Posted on: December 15, 2016, 02:00h. 

Last updated on: December 15, 2016, 02:18h.

Crown Sells Macau shares, pulls out of Vegas
James Packer rethinks his foreign policy. Crown Resorts announced it would pull out of the two biggest gambling hubs in world, Vegas and Macau, in order to concentrate on domestic projects and maximize value for its shareholders. (Image: Reuters/Dinuka Liyanawatte)

James Packer’s Crown Resorts has made a dramatic U-turn on its global expansion strategy, suddenly and unexpectedly retreating from both Las Vegas and Macau, the two biggest gambling hubs in the world.

Crown dropped the bombshell during an earnings call on Thursday. The company announced that not only will it sell $1.2 billion worth of shares in its Macau casino business to its joint venture partner, Melco International, but it will also cut ties with the $1.9 billion Alon development, currently being built in Las Vegas on the site of the old Frontier Hotel and Casino.

The sale of Melco-Crown shares represents over half of Crown’s equity in the joint-venture and cedes control of the company to Melco boss Lawrence Ho.

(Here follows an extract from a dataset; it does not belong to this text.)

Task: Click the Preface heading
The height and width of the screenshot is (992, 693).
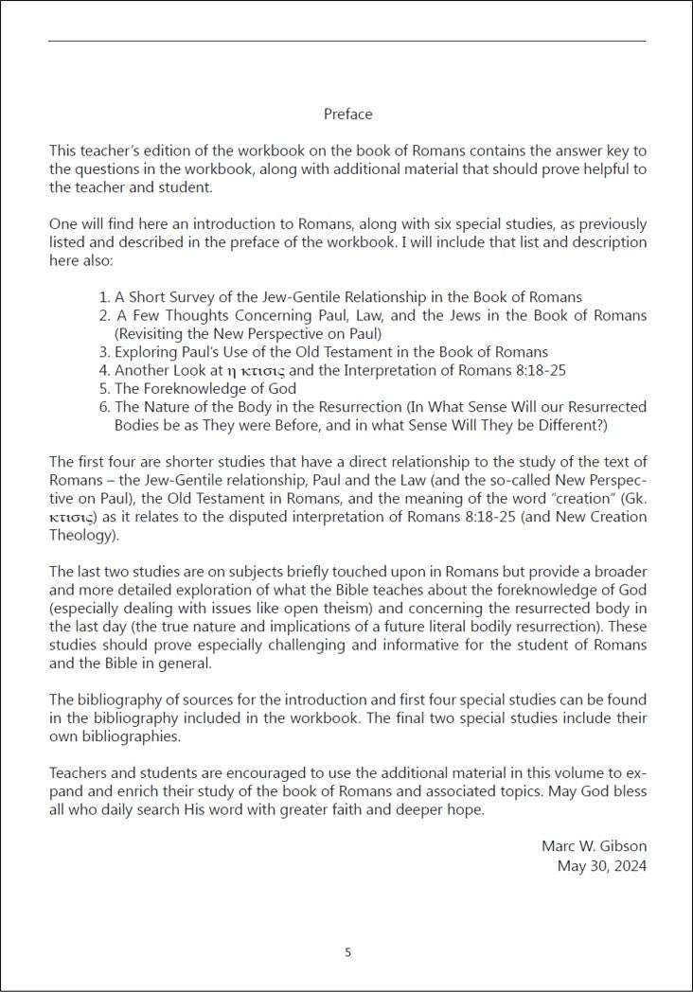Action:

Crown will now own just 13.4 percent of the venture, with Packer removing himself from the board.

China Arrests “Changed Outlook”

The move emphasizes just how much Beijing’s anti-corruption squeeze, and the resulting decline in VIP gaming revenue in Macau, has laid waste to Crown Resorts’ ambitions.

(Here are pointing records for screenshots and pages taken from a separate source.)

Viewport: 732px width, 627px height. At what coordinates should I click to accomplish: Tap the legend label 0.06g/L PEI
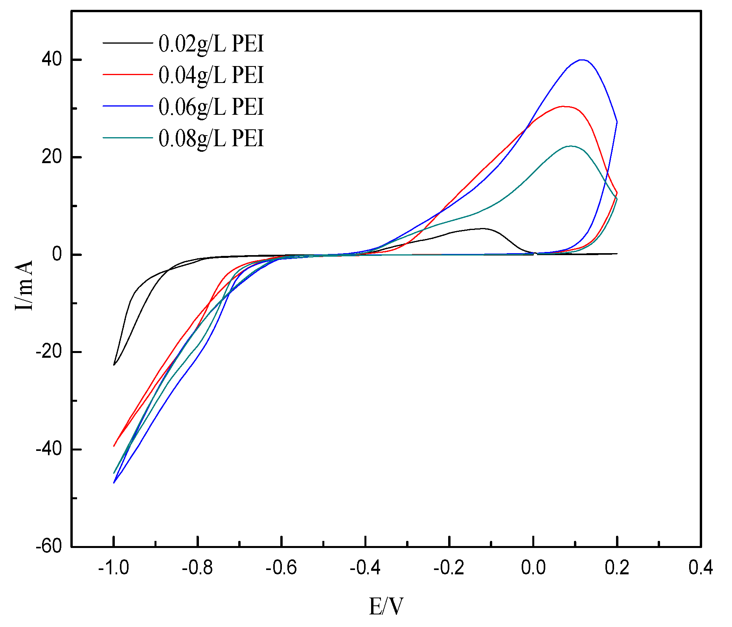pyautogui.click(x=211, y=107)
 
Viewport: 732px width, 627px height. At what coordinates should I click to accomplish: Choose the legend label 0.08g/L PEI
pyautogui.click(x=211, y=138)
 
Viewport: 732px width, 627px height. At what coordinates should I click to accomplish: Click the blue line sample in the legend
pyautogui.click(x=127, y=106)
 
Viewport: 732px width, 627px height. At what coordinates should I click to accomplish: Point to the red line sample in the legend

And the arrest, in October, of 18 Crown employees on the Chinese mainland for “gambling crimes” may have been the straw that broke the camel’s back.

The employees were detained by Chinese authorities on suspicion of illegally marketing gambling to high rollers on the mainland for its properties in Macau. Among them were four Australians, including vice president of Crown VIP division Jason O’Connor.

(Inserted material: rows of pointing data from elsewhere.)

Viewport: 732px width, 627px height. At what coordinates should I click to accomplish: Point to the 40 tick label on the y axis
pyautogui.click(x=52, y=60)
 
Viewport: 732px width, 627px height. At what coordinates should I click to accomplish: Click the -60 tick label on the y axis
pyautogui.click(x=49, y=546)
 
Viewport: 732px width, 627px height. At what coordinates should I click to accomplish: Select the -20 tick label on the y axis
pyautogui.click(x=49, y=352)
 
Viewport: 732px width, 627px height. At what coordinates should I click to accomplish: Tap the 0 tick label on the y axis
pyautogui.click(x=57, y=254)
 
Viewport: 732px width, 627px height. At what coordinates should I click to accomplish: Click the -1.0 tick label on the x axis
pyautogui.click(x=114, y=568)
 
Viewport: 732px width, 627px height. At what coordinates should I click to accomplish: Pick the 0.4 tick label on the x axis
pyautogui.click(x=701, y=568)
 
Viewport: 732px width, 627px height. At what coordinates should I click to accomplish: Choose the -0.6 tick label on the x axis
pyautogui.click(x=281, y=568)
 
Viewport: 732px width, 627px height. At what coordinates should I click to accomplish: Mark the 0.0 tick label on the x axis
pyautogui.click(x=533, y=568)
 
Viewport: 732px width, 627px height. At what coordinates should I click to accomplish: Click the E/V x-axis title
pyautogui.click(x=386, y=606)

“There’s no doubt that those arrests changed everyone’s outlook for the sector,” Angus Gluskie, a portfolio manager at White Funds Management, which holds Crown shares, told Reuters. “It’s not as easy as it previously looked.”

Crown said it would use its $1.2 billion windfall to cut debt and pay a special dividend of $368 million, over half of which will go to Packer.

Packer Packs his Bags

Meanwhile, the company declined to go into detail about why it was pulling out of the Vegas project, other than that it followed “an extensive review of funding alternatives… over the last two years.”

Alon was to be Packer’s second foray into Las Vegas following an ill-fated dalliance with Cannery Casino Resorts back in 2009. The company was poised to buy Cannery for $1.8 billion, only to back out of the deal due to the economic downturn and was forced to pay a breakup fee of $320 million.

Crown said would seek to gain value on its investment in Alon and would consider selling its entire stake in the offing. It bought the vacant Frontier plot in in 2014 for a reported price of $260 million, in partnership with Los Angeles-based asset firm Oaktree Capital Management.

Crown chairman Robert Rankin said its international retreat would maximize value for shareholders and “underpin the company’s future of the next decade,” as it continues to focus on domestic projects.